Thursday, September 12, 2013

Beans and Cornbread

I soaked a bag of beans overnight and got them to cooking this morning for a pot of old-fashioned baked beans, just because I was hungry for a bowl of them.  My kids will probably laugh at me when I tell them that the first time I tried to make from scratch baked beans, they turned out terrible.  Baked beans aren't supposed to be crunchy.  I was still very young and still cared about what other people thought, and I didn't want anyone to know what a dismal failure they were, so I took them out back into the woods, dug a hole and buried them.  They were so bad that the dog didn't even try to dig them up.

I dehydrated a bunch of sweet corn last year when I found a really good sale on frozen corn.  It turned out great and rehydrates really well.  But I found that when I run the dry corn through a little electric chopper, it turns into cornmeal that makes the best cornbread I have ever made.

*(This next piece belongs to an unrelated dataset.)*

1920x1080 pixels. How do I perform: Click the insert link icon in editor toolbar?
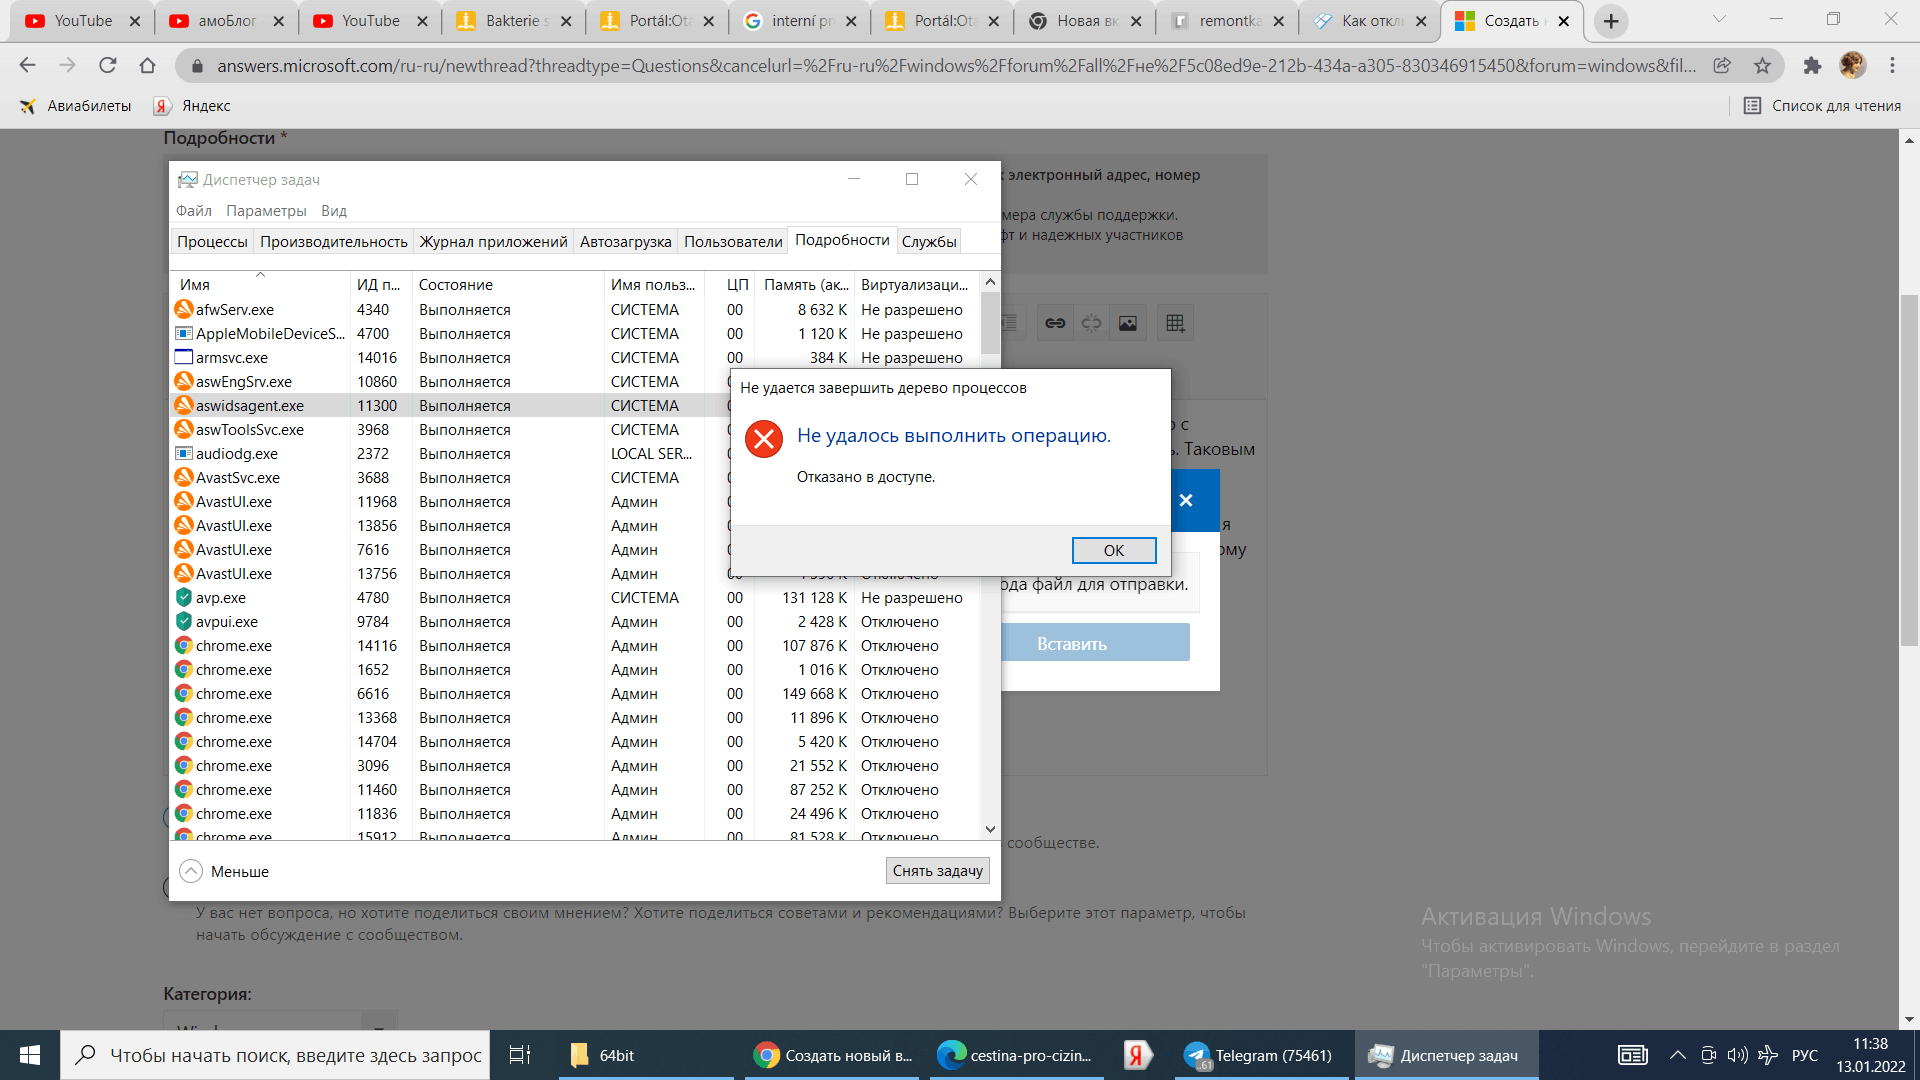[1055, 323]
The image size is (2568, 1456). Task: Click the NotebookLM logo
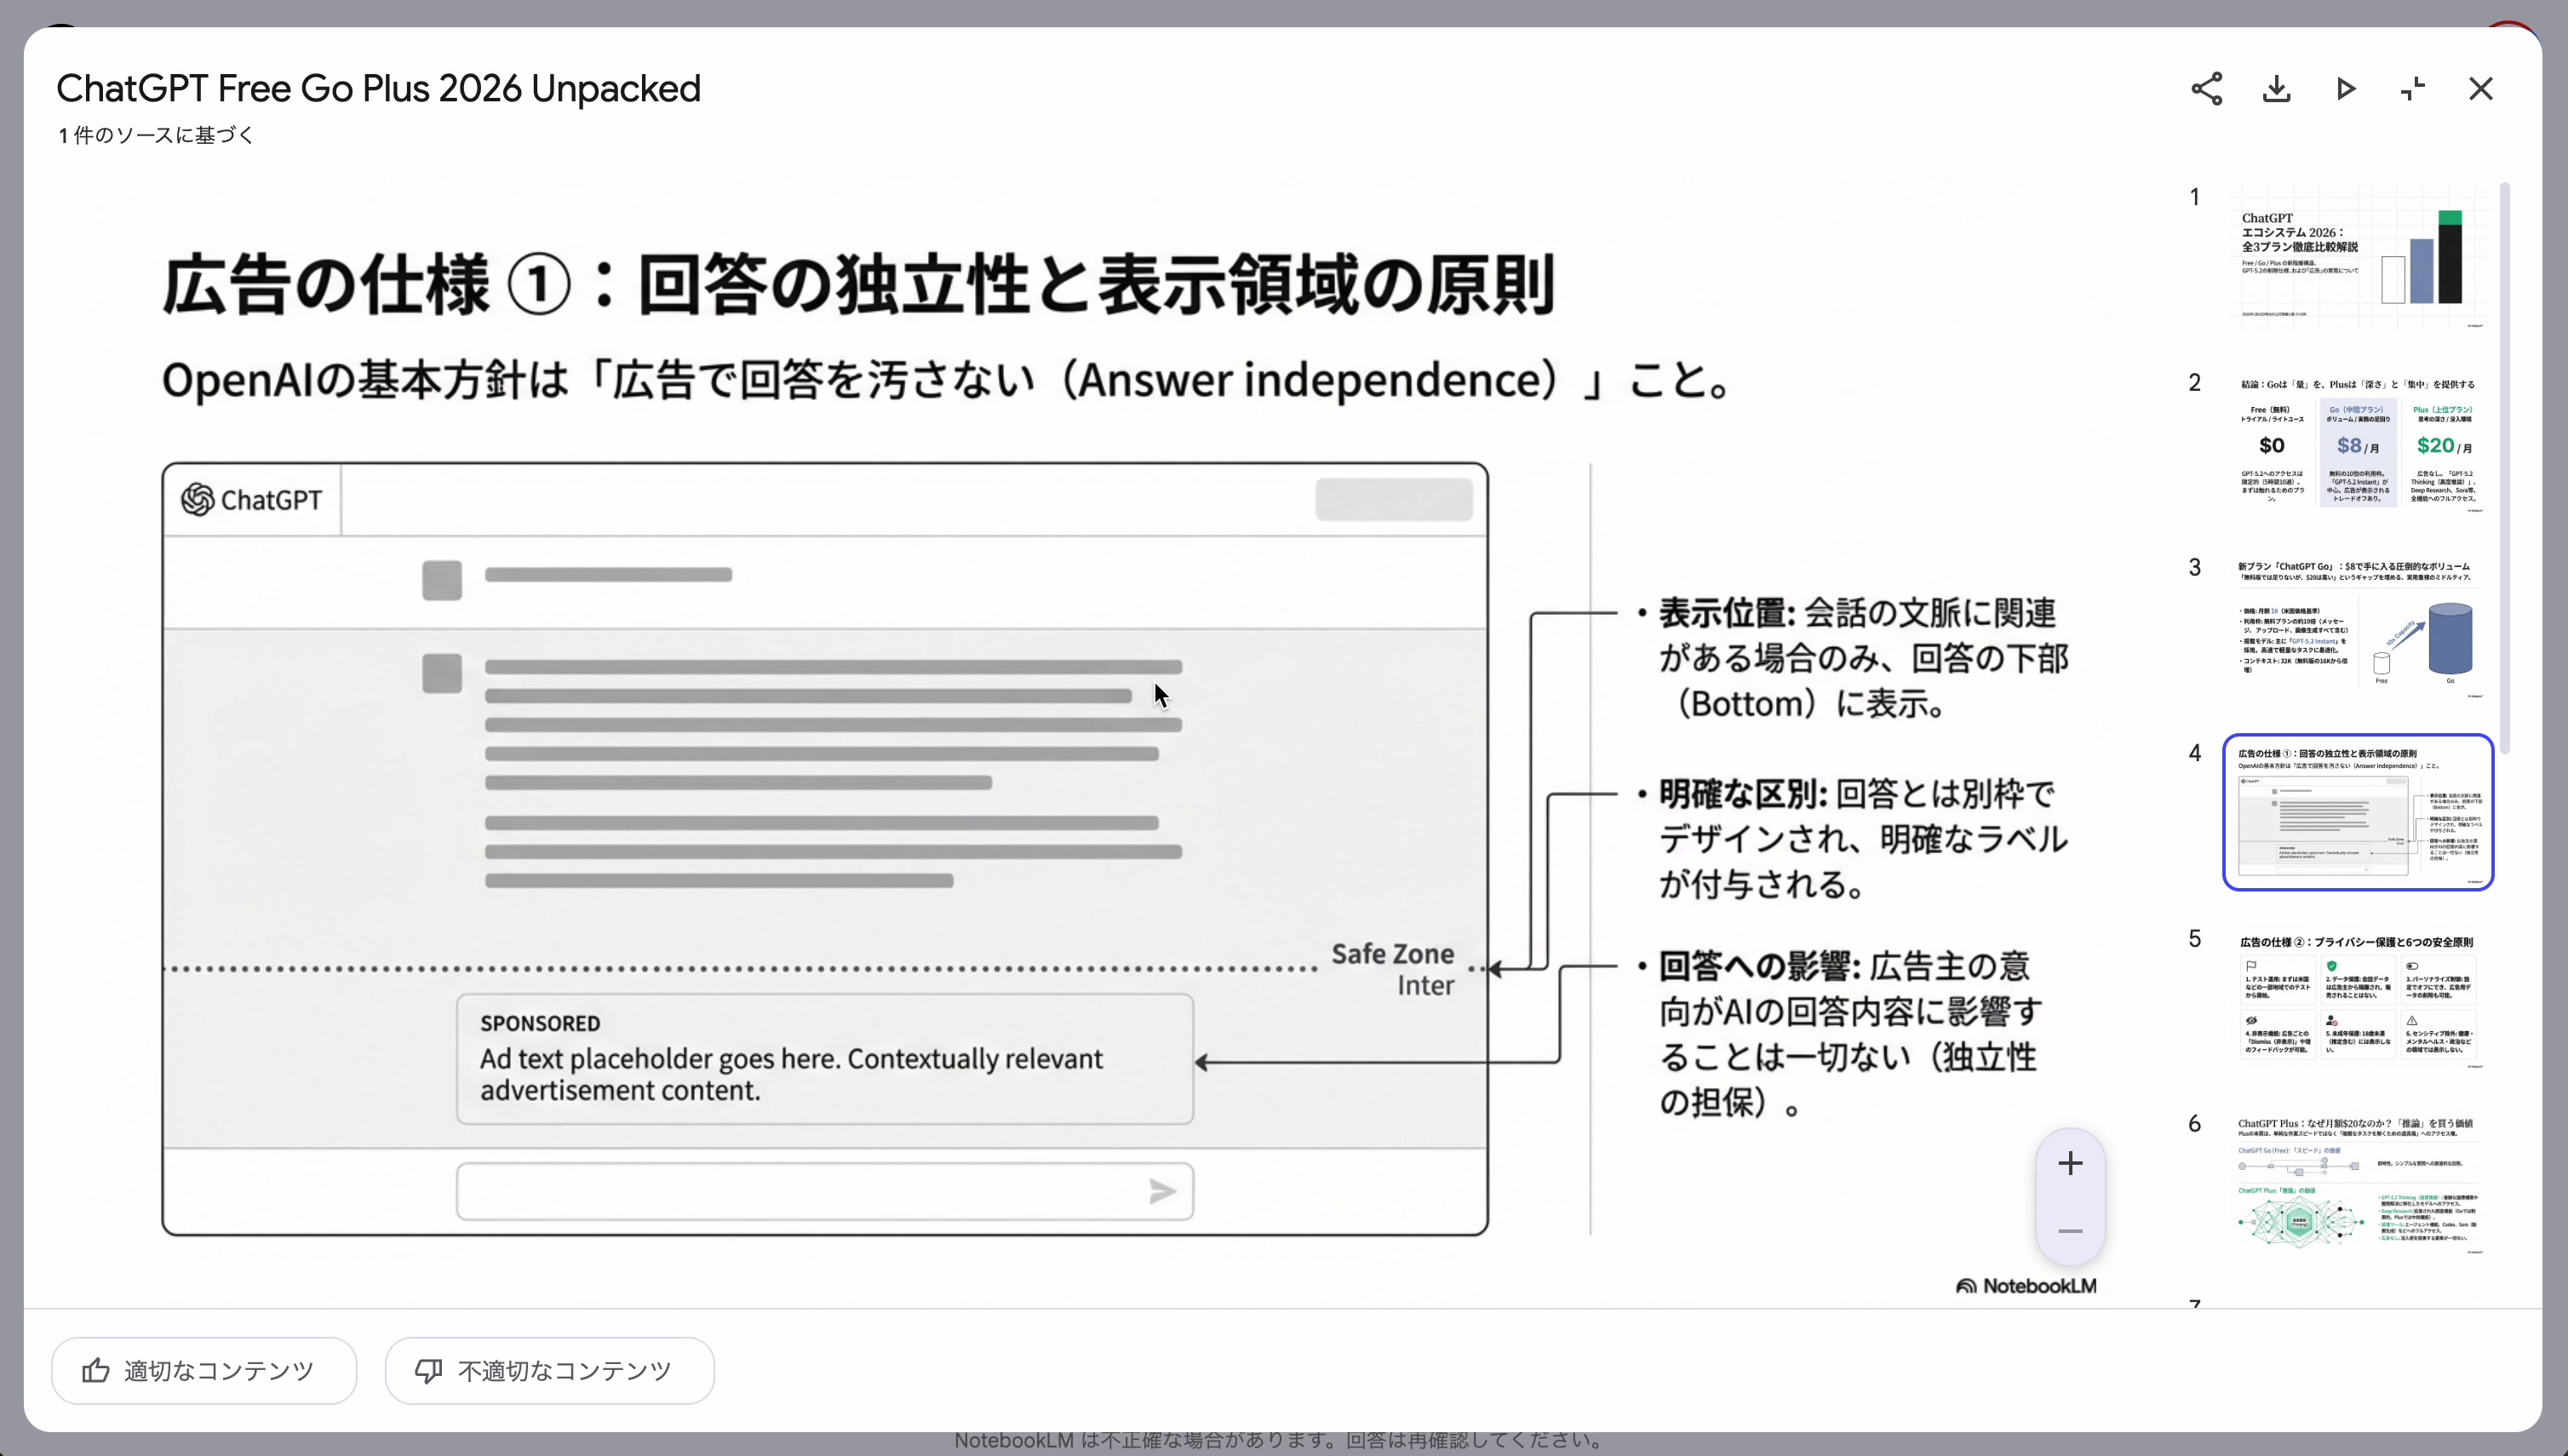coord(2025,1285)
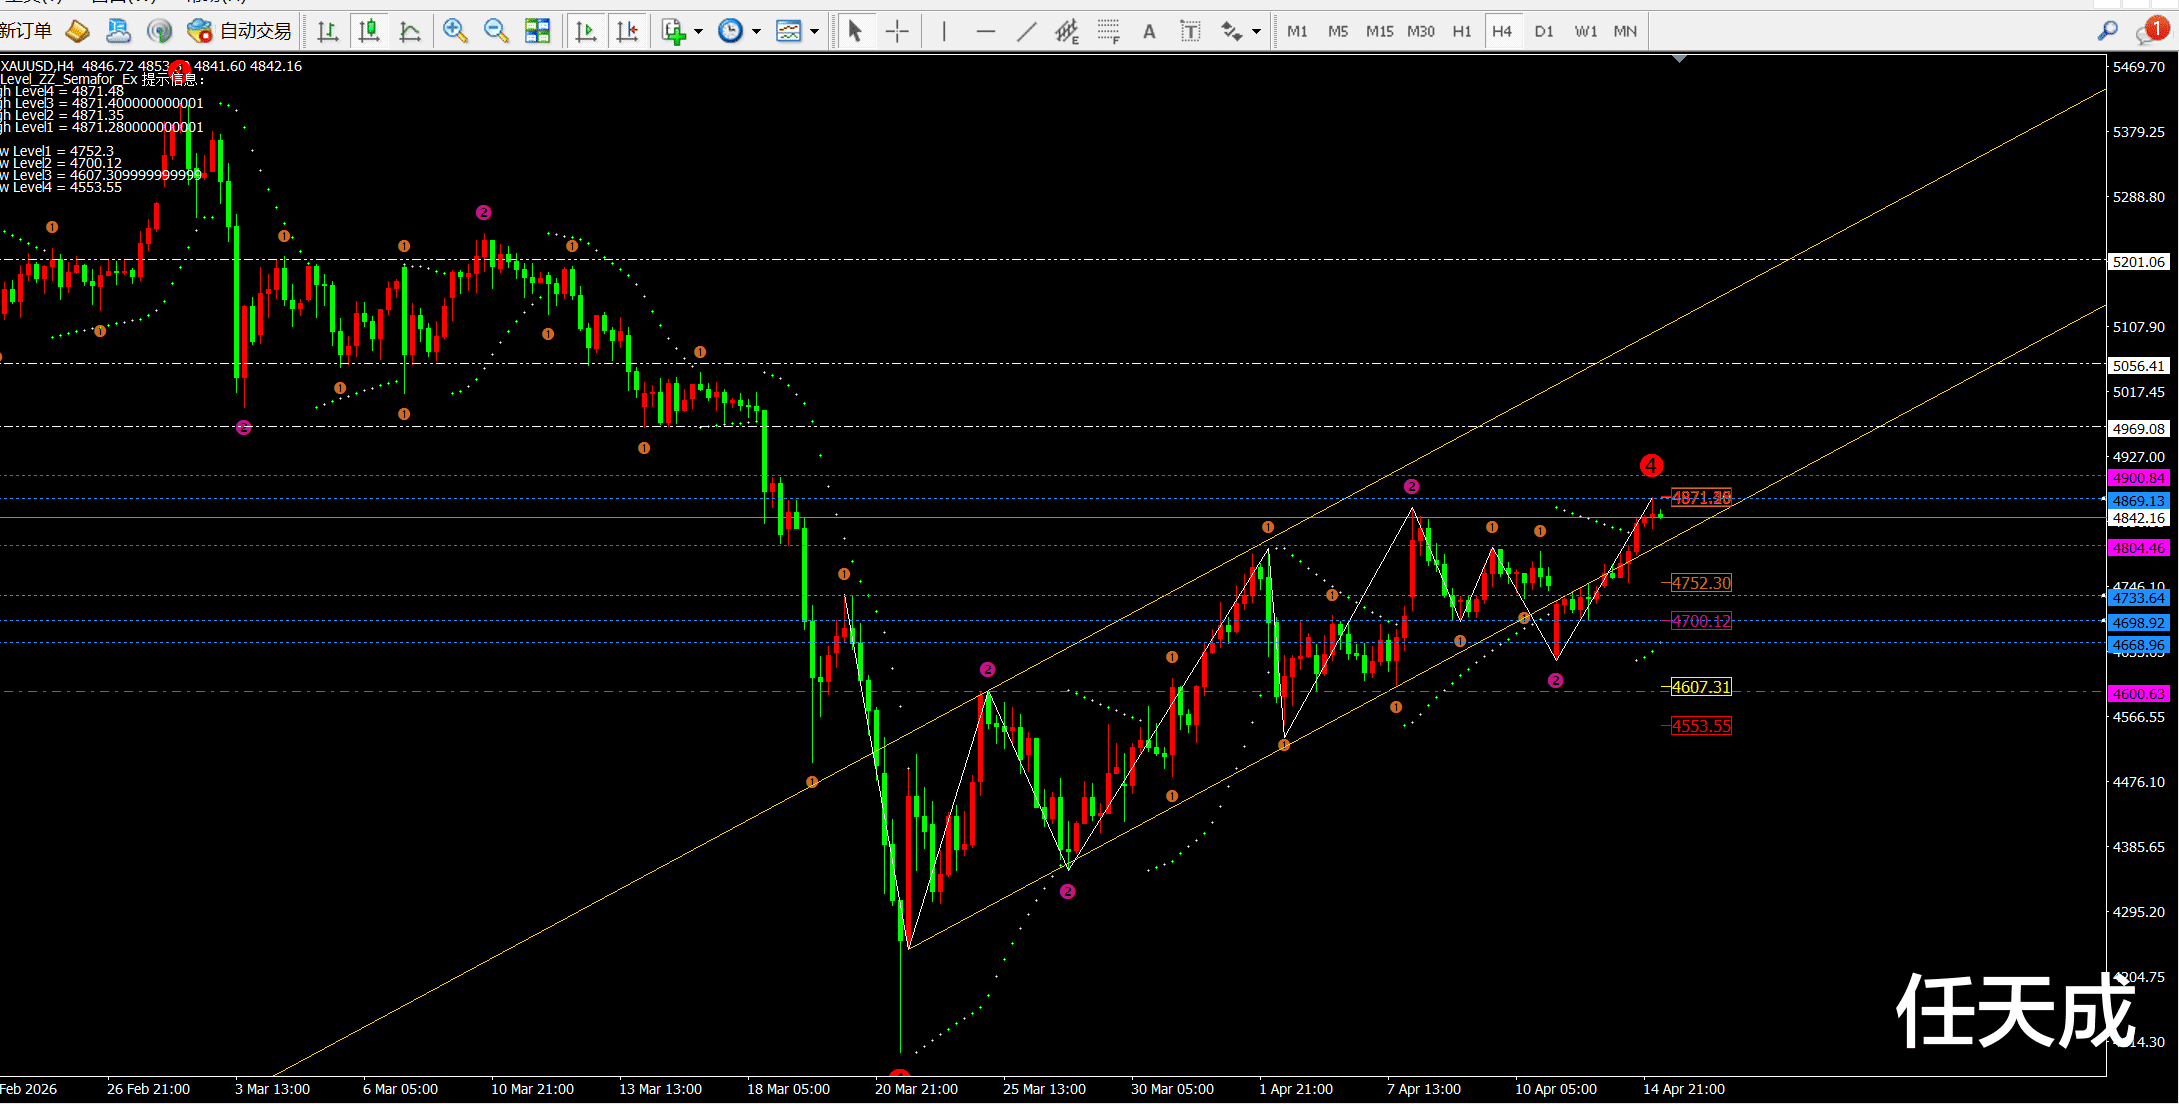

Homemade beans and cornbread.  Simple comfort food.  And oh, so good.  Don't think I will have to give any of it a decent burial this time.


  1. I worked with a woman that looked at me like I grew horns, when I told her I like beans and cornbread.

    After some discrete questions from others, I found out she came from humble beginnings and thought of beans as something only poor people ate. I guess she didn't realize being poor doesn't mean you can't like something that's economical and good for you.

    Regardless of any perception, few things are as tasty as navy beans and ham, seasoned with salt, pepper and a little garlic, with a side of cornbread cooked in an iron skillet.

    I like to garnish them with chopped green onions.

  2. You make ham and beans the same way I do, except that I cook the onions in the dish, as I rarely have access to green onions. I wonder why folks sometimes feel that the foods we ate when poor aren't any good. Some of my favorite dishes are those I grew up with when times were lean. I am of the opinion that cornbread baked in a cast iron skillet will make nearly any meal better, especially if bacon grease is used in the process.

  3. It's best when the bacon is cooked crispy in the skillet, removed, crumbled and added to the batter with finely chopped onions.

    I think I need to buy some salt pork, and make a big pot of navy beans.

  4. know how to make cornbread. I have to admit that cheat. I buy boxes of bacon ends and pieces on sale, dice up the meat, brown it in a skillet, jar it up in half-pint jars and run it through my pressure canner. The grease from cooking the bacon goes into jars in the fridge, where it will keep nearly forever. I use that grease to coat the skillet and open a jar of bacon, crumble it up a bit more and stir into the batter. Hadn't thought about onions, but will try that tonight.